Il faut savoir qu’une pompe à chaleur air-eau (les plus efficaces) coûte entre 12.000 et 18.000 euros contre 4000 pour une chaudière à gaz. Comme pour la voiture électrique, c’est un marché qui ne peut décoller qu'en étant fortement subventionné. Or depuis 2020, les règles de MaPrimeRenov' n’ont cessé de changer en étant conditionnées à différents travaux de rénovation du logement.

Les aides trop complexes ?

Pour être efficace sur le plan énergétique, une pompe à chaleur doit en effet être installée dans un logement bien isolé. Sinon c’est comme changer le robinet d’une baignoire qui fuit.

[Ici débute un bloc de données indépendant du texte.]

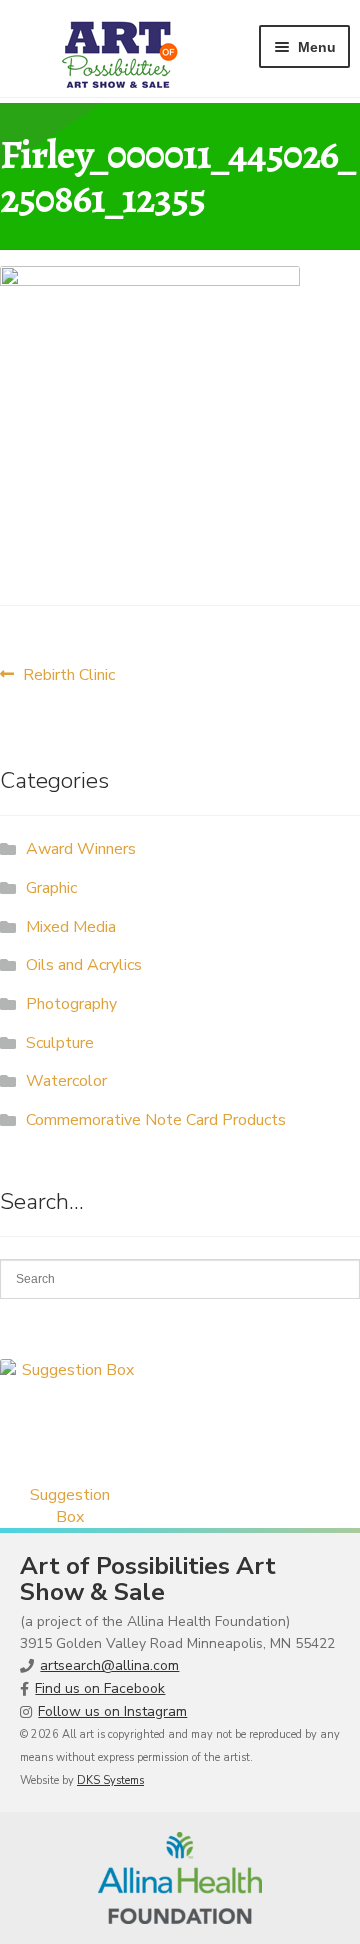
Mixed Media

En 2023, le chef de l'État avait souhaité conditionner les aides aux rénovations dites globales des logements et pas seulement les mono-gestes comme le seul changement des fenêtres. Face à la dégringolade du marché, le gouvernement est revenu en début d'année sur cette ambition. Mais ça n’a pas suffi pour le moment. Le nombre de rénovation d’ampleur est encore très loin des objectifs.

Mais c'est surtout la chute du marché de l'immobilier qui plombe les PAC qui sont des victimes collatérales de la crise du bâtiment. On ne construit plus donc on n'installe plus de pompes à chaleur. Pour rappel, le marché des logements neufs était encore en retrait de près de 10% sur un an à fin septembre.

Malgré la baisse des taux d'intérêt et le recul de l'inflation depuis plus d'un an, le secteur semble ne pas vouloir redécoller rendant plus hasardeux encore l'objectif du million de PAC produites en France.